**Collected data entries:**

□ □ □ □ □ □ □

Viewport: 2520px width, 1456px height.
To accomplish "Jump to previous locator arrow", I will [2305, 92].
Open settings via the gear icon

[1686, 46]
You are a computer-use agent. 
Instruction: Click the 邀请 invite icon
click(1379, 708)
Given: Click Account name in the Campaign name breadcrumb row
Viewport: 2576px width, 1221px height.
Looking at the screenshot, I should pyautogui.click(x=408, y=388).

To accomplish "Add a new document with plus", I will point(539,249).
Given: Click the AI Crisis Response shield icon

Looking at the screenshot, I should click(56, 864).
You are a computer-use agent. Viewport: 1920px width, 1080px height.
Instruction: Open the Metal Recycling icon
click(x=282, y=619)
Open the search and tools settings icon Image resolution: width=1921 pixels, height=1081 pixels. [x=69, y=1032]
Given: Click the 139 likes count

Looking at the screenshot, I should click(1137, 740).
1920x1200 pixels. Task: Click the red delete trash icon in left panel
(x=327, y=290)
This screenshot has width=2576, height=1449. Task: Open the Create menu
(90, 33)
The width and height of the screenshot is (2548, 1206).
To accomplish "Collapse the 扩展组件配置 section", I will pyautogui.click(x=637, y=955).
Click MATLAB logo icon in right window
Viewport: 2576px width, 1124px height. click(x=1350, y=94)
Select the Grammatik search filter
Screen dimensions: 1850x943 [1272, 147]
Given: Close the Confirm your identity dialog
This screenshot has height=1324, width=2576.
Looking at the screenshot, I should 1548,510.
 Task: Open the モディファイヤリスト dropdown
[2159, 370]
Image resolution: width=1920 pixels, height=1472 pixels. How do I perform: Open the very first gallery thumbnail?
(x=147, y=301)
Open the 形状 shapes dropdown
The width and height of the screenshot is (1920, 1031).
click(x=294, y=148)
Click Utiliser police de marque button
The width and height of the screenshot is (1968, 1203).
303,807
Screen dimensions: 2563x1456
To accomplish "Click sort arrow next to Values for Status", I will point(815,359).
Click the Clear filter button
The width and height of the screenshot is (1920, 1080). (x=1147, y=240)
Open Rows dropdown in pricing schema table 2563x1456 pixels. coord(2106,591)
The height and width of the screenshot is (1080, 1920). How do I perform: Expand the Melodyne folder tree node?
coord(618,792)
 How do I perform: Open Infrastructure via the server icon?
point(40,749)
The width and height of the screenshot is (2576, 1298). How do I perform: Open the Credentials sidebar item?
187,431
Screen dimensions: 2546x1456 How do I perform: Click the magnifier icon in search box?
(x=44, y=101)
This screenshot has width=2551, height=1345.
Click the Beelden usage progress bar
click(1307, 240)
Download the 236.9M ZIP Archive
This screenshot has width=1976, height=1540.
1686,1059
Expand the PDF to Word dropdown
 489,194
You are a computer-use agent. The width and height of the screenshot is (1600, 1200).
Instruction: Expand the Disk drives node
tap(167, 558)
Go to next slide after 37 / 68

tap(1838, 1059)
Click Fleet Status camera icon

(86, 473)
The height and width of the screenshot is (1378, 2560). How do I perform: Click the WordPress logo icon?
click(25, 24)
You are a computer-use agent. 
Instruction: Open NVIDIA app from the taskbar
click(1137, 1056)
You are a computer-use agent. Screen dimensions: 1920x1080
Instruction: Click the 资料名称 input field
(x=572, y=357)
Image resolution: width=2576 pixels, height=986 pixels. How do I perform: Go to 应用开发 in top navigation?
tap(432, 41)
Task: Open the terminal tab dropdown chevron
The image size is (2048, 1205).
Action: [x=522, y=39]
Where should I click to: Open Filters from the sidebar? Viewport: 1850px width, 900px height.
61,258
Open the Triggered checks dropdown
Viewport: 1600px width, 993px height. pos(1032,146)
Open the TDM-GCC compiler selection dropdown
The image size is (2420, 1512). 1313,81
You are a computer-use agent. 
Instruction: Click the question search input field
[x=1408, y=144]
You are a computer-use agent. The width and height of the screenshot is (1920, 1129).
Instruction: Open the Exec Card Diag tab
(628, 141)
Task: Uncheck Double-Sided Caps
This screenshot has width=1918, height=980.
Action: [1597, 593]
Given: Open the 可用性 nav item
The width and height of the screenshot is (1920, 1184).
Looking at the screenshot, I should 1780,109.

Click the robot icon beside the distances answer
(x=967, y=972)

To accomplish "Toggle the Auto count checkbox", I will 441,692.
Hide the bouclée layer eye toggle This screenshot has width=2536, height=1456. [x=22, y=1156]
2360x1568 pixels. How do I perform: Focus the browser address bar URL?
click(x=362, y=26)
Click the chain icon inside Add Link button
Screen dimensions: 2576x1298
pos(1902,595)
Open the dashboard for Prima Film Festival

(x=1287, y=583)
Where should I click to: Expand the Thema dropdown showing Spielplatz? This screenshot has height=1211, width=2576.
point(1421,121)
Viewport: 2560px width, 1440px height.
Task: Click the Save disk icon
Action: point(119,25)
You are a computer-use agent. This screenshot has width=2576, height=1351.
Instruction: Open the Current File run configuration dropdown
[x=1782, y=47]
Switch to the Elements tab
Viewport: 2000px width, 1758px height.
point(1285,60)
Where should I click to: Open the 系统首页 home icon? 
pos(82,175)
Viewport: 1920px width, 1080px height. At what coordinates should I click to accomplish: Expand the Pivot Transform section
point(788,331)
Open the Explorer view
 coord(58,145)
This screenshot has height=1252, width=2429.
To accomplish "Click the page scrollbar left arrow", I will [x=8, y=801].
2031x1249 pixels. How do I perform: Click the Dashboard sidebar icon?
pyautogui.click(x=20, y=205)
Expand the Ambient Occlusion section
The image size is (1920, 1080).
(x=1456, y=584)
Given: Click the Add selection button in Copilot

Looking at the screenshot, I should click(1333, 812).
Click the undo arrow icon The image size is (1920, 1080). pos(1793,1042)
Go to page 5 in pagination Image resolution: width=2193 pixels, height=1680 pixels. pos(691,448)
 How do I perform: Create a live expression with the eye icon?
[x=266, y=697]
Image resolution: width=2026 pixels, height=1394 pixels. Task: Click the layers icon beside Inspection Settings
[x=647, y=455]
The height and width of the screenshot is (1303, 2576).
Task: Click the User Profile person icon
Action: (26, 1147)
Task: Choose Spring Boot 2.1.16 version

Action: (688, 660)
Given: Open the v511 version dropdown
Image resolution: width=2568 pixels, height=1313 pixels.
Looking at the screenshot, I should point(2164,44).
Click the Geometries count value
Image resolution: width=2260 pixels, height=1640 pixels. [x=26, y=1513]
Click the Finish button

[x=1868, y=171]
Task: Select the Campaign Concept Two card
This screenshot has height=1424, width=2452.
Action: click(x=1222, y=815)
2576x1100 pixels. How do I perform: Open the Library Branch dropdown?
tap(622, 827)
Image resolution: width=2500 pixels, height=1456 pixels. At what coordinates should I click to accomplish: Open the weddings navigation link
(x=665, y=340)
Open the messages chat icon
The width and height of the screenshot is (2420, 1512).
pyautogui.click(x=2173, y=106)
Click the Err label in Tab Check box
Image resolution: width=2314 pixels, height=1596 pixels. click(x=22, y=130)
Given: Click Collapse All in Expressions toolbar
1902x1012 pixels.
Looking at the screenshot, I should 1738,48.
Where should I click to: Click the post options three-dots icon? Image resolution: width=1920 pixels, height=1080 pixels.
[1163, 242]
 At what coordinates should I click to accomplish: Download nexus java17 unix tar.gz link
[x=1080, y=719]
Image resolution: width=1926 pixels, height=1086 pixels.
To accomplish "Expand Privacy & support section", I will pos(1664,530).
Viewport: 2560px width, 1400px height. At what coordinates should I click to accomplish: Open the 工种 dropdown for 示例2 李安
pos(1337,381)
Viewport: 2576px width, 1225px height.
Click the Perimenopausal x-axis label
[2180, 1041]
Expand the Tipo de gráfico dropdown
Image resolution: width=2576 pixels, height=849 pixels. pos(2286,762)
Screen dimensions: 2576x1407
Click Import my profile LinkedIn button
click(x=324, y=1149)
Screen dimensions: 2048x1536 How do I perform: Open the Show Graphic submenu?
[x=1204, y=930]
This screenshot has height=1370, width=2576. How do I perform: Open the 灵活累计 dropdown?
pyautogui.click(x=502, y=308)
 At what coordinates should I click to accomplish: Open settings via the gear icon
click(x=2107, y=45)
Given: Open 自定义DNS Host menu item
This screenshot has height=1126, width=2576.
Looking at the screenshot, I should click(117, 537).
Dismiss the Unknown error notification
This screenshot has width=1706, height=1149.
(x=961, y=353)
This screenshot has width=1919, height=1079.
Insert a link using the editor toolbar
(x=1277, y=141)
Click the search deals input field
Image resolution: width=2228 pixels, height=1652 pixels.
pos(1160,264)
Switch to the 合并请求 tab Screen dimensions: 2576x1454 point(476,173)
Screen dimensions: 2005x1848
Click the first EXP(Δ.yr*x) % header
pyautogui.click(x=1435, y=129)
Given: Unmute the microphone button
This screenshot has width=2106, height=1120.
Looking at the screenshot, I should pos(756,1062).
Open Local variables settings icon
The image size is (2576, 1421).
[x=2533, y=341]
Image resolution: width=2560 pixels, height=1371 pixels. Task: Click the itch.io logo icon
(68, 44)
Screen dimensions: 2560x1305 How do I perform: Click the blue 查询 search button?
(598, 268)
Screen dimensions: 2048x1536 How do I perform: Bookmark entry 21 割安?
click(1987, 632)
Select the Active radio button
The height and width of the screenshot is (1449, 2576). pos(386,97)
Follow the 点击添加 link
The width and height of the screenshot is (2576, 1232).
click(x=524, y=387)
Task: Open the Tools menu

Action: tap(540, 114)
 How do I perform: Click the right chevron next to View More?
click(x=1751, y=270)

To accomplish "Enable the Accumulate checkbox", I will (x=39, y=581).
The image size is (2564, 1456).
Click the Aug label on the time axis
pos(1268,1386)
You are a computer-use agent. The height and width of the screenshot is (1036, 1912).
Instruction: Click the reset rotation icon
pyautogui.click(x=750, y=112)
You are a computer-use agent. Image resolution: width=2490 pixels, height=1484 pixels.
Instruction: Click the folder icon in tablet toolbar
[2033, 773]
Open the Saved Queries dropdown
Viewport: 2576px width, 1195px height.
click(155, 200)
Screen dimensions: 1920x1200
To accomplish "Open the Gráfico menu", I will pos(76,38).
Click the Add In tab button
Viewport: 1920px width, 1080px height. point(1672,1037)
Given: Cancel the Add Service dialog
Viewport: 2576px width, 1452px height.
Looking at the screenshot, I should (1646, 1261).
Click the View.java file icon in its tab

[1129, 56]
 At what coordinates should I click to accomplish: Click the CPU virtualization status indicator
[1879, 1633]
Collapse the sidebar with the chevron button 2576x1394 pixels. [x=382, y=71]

□ □ □ □ □ □ □

**Task brief:** Retype exactly the line with "The image size is (2576, 1421)." and each line after it until the records end, and include no other line.

**Response:**
The image size is (2576, 1421).
[x=2533, y=341]
Image resolution: width=2560 pixels, height=1371 pixels. Task: Click the itch.io logo icon
(68, 44)
Screen dimensions: 2560x1305 How do I perform: Click the blue 查询 search button?
(598, 268)
Screen dimensions: 2048x1536 How do I perform: Bookmark entry 21 割安?
click(1987, 632)
Select the Active radio button
The height and width of the screenshot is (1449, 2576). pos(386,97)
Follow the 点击添加 link
The width and height of the screenshot is (2576, 1232).
click(x=524, y=387)
Task: Open the Tools menu

Action: tap(540, 114)
 How do I perform: Click the right chevron next to View More?
click(x=1751, y=270)

To accomplish "Enable the Accumulate checkbox", I will (x=39, y=581).
The image size is (2564, 1456).
Click the Aug label on the time axis
pos(1268,1386)
You are a computer-use agent. The height and width of the screenshot is (1036, 1912).
Instruction: Click the reset rotation icon
pyautogui.click(x=750, y=112)
You are a computer-use agent. Image resolution: width=2490 pixels, height=1484 pixels.
Instruction: Click the folder icon in tablet toolbar
[2033, 773]
Open the Saved Queries dropdown
Viewport: 2576px width, 1195px height.
click(155, 200)
Screen dimensions: 1920x1200
To accomplish "Open the Gráfico menu", I will pos(76,38).
Click the Add In tab button
Viewport: 1920px width, 1080px height. point(1672,1037)
Given: Cancel the Add Service dialog
Viewport: 2576px width, 1452px height.
Looking at the screenshot, I should (1646, 1261).
Click the View.java file icon in its tab

[1129, 56]
 At what coordinates should I click to accomplish: Click the CPU virtualization status indicator
[1879, 1633]
Collapse the sidebar with the chevron button 2576x1394 pixels. [x=382, y=71]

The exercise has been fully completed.